"My darling! what is it?" he repeated.
"You must not call me dear names: I am unworthy," said Leam. "No," checking him as he would have spoken, smiling with a sense of relief that her craze—if it was a craze—went to the visionary side of her own unworthiness, and was not due to any knowledge of his misdemeanors, as she might think them. "Do not speak. I have to tell you. I had forgotten it," she went on to say in the same tense, compressed manner—the manner of one who has a task to get through, and has gathered all her strength for the effort, leaving none to be squandered in emotion—"I was so happy in these last days I had forgotten it. Now I have remembered, and we must part."
Edgar was grieved to see her in such deadly trouble, for it was easy to see her pain beneath her still exterior, but he was confident, and if grieved not afraid. Leam's little life, so innocent and uneventful as it must have been, could hold no such tremendous evil, could have been smirched with no such damning stain, as that at which she seemed to hint. Grant even that there had been something more between her and Alick Corfield than he would quite like to hear—which was his first thought—still, that more must needs be very little, could but be very simple. His wife must be spotless—that he knew, and he would marry none whose past was not as unsullied as new-fallen snow, as unsullied as must be her future—absolute purity—the unruffled emotions of a maidenhood undisturbed until now even by dreams, even by visions. He owed it to himself and his position that his wife, man of many loves as he was, should be this; but at the worst the childish affection of brother and sister, which was all that could possibly have been between Leam and that awkward young gangrel Alick Corfield, could have nothing in it that he ought to take to heart or that should influence him. Yes, he might smile and not be afraid. And indeed her delicate conscience was another grace in his eyes. He loved her more than ever for the honesty that must confess all its little sins. Sweet Leam! Leam having to confess! Leam! she who was almost too modest for an ordinary lover's comfort, needing to be tamed out of her savage bashfulness, not to be reproved for transgressing the proper reticence of an English maid. It was a pretty play, but it was only a play.

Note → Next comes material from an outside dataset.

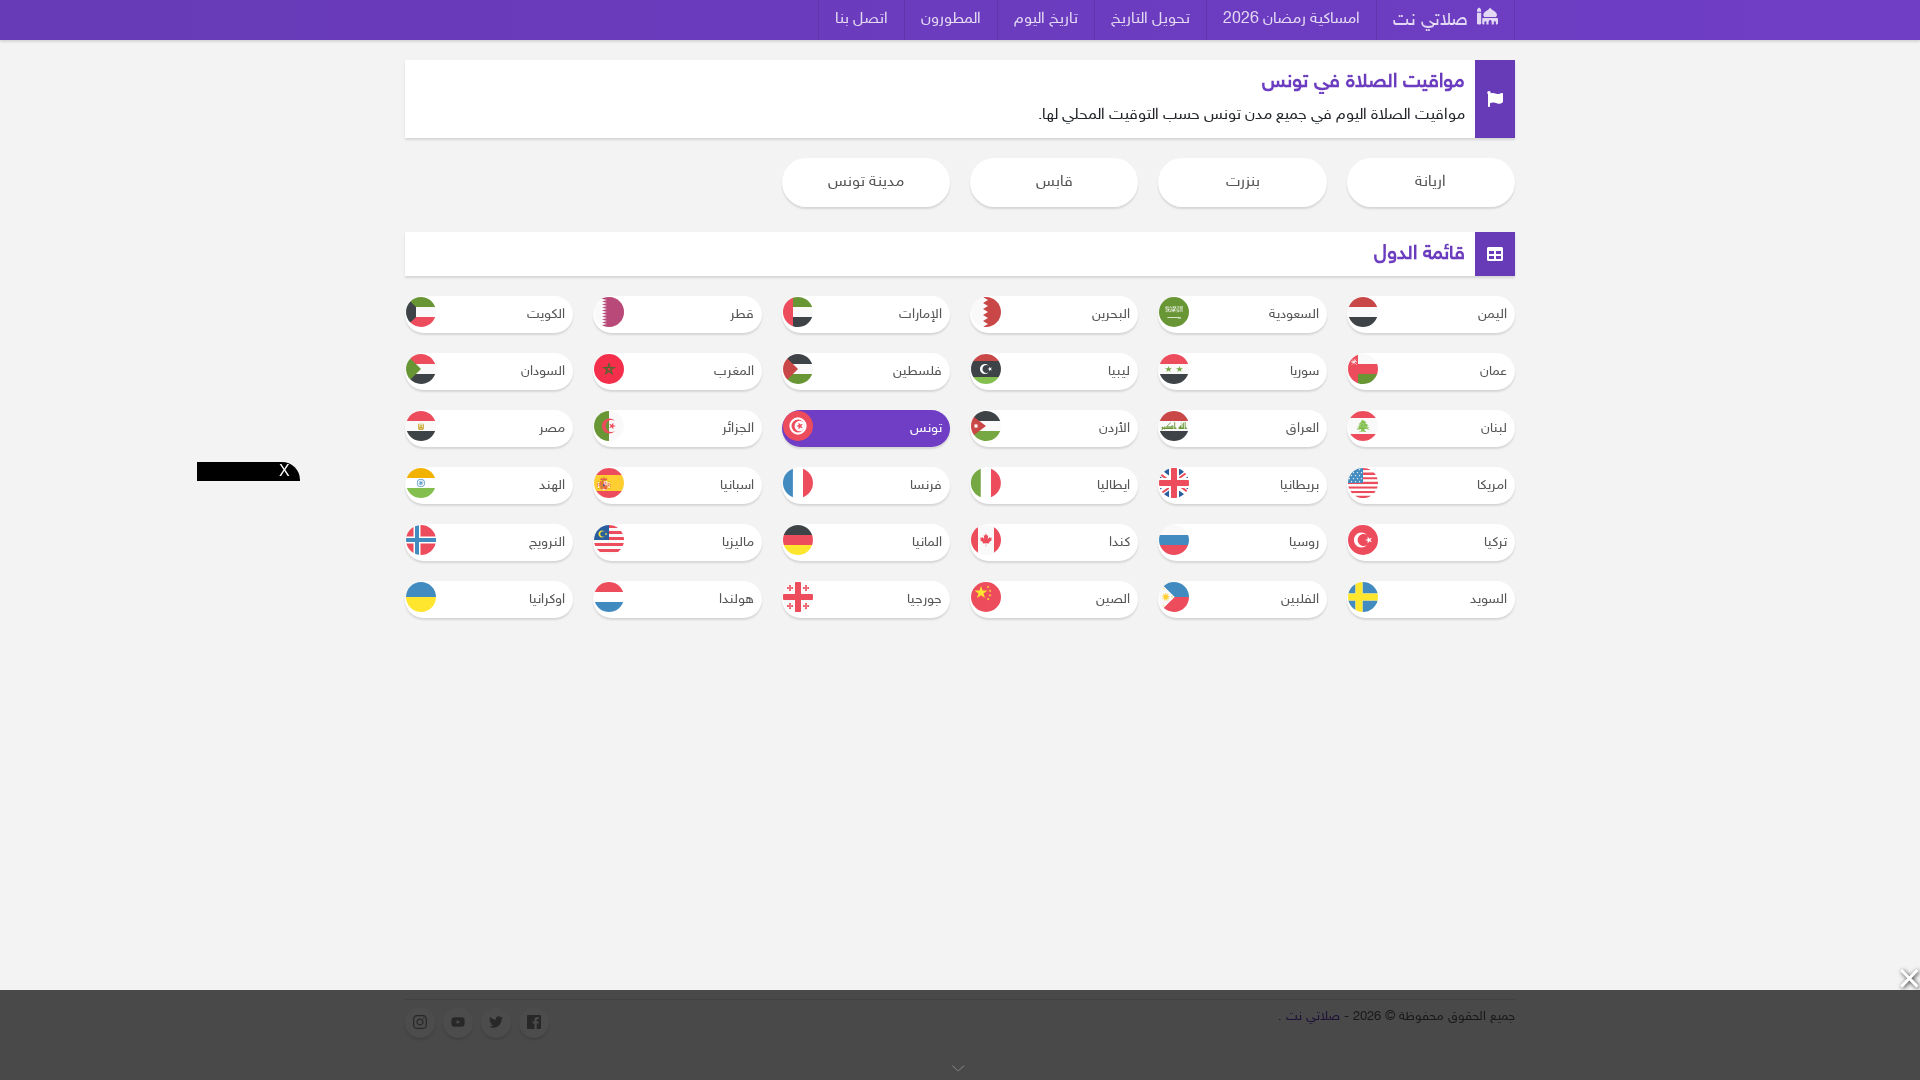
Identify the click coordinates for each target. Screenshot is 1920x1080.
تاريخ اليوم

"Come and sit by me and make full confession, my darling," he said lovingly.
"I will stand where I am. You sit," said Leam, without looking at him.
He seated himself on the sofa. "And now what has my little culprit to say for herself?" he asked pleasantly, putting on a playful magisterial air.
"It is over," said Leam, her hands pressed in each other with so tight a clasp that the strained knuckles were white and started. "You must not love me: I cannot be your wife."
"Why?" He showed his square white teeth beneath the golden sweep of his moustache, his moist red lips parted, always smiling.
"I have done a great crime," said Leam in a low, monotonous voice.
"A crime! That is a large word for a small peccadillo—larger than any sin of yours merits, my sweetheart."